Just like tasty food, I savor seasoned horses. And no need trying to dish out any microwaved meals or artificial flavors.
I fall into the category of food-obsessed. From raising my own meat and creating meals in my kitchen to eating lavish morsels at a fantastic restaurant, I embrace and enjoy the entire process and am always hungry to learn more about food. I love and appreciate a dish that’s well-seasoned. And, come to think of it, I also savor seasoned horses.
I’m culinarily adventurous, but before you get bristled up, realize I’m not talking about saucisse de cheval when I mention the appropriate seasoning on a horse. What I mean is the amount of time and effort it takes to get a horse settled, unphased and mature-minded in a multitude of situations. In a funny way, I suppose seasoning a horse is the opposite of seasoning food. Food needs to be exciting, interesting and full of sensory surprises that the consumer delights in. A seasoned horse should be fairly neutral, predictable and—dare I say—a bit bland (in the best way, of course).
There are no shortcuts when it comes to a seasoned horse. The word itself describes what the animal is—he has been through many seasons and faced plenty of situations. He is an equine who is hard to stress out or surprise with stimuli. The terms wise, competent, trustworthy and properly prepared define him.
A kid can tie a seasoned pony up solo to a questionable fence and squirt him down with water and soap safely, with no concern of what’s going to happen. On the show horse trail or rodeo road, a seasoned horse is a reliable veteran and a valuable asset. A trail ride at home or a weekend horseback camping trip is such a relief and delight when the animal is tried and true. On the ranch or in the branding pen, he is safe, efficient and a joy to work around. But of course, it takes many hours spent on something green to accomplish this title.
Strangely enough, there are horses out there that have seen a lot of miles, and someone might consider them to be seasoned. But they aren’t well-trained, broke or even safe to ride. We ended up with a gelding a couple of years back who was green as grass and had barely been ridden—just enough to scare his previous trainer. He was tight, touchy and terrified to have someone on his back.

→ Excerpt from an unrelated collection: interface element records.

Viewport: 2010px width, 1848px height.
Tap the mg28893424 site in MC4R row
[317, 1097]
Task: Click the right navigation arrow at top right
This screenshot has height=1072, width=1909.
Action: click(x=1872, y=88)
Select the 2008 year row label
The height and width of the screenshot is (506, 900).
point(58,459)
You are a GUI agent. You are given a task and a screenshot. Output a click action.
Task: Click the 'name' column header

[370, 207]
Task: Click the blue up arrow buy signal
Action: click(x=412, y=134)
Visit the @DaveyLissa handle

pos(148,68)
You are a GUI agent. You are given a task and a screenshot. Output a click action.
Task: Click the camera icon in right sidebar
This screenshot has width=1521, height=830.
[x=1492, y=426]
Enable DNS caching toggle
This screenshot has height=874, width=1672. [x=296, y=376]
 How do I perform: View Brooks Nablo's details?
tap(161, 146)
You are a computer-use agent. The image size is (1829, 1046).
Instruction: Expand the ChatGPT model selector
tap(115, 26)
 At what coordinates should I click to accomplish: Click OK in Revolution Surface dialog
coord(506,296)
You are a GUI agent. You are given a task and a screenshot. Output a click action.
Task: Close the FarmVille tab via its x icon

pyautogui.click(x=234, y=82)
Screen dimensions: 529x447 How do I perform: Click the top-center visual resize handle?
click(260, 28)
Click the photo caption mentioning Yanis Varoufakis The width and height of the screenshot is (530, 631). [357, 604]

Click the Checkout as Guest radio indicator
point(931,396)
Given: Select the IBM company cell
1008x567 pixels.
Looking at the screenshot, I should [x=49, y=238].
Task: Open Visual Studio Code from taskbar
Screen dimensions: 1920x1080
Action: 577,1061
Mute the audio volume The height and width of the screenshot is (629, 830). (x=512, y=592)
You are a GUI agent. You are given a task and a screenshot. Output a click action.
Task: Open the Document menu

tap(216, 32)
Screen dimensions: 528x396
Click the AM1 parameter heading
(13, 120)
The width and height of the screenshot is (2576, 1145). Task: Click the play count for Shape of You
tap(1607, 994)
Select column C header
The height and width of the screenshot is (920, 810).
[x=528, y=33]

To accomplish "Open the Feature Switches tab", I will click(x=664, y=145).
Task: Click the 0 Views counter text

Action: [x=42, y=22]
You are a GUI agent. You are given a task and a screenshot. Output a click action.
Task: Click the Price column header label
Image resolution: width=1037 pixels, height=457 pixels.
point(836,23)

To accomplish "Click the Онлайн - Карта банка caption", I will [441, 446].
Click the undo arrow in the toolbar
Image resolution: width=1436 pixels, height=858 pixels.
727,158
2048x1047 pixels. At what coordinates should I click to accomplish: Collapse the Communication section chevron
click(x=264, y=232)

But, the fellow before us spent a lot of time tying him out alone, hauling him in the trailer, putting him on the hot walker and bringing him to new places. Although I felt like that gelding would buck me off if I slopped up in the saddle, he was very settled on the ground and quiet in many circumstances. I’ve heard of bucking horses that are the same way.
Yes, a horse that’s well-seasoned is a valuable asset in anyone’s barn, no matter the discipline, ability level or breeding. As horsemen, we need to remember to appreciate the effort and instances that create an equine partner who has gained wisdom through time, tests and trials of life. And on a personal note, it turns out that I prefer my horses much like I prefer my food—well-seasoned, with plenty of salt and… just a bit of spice.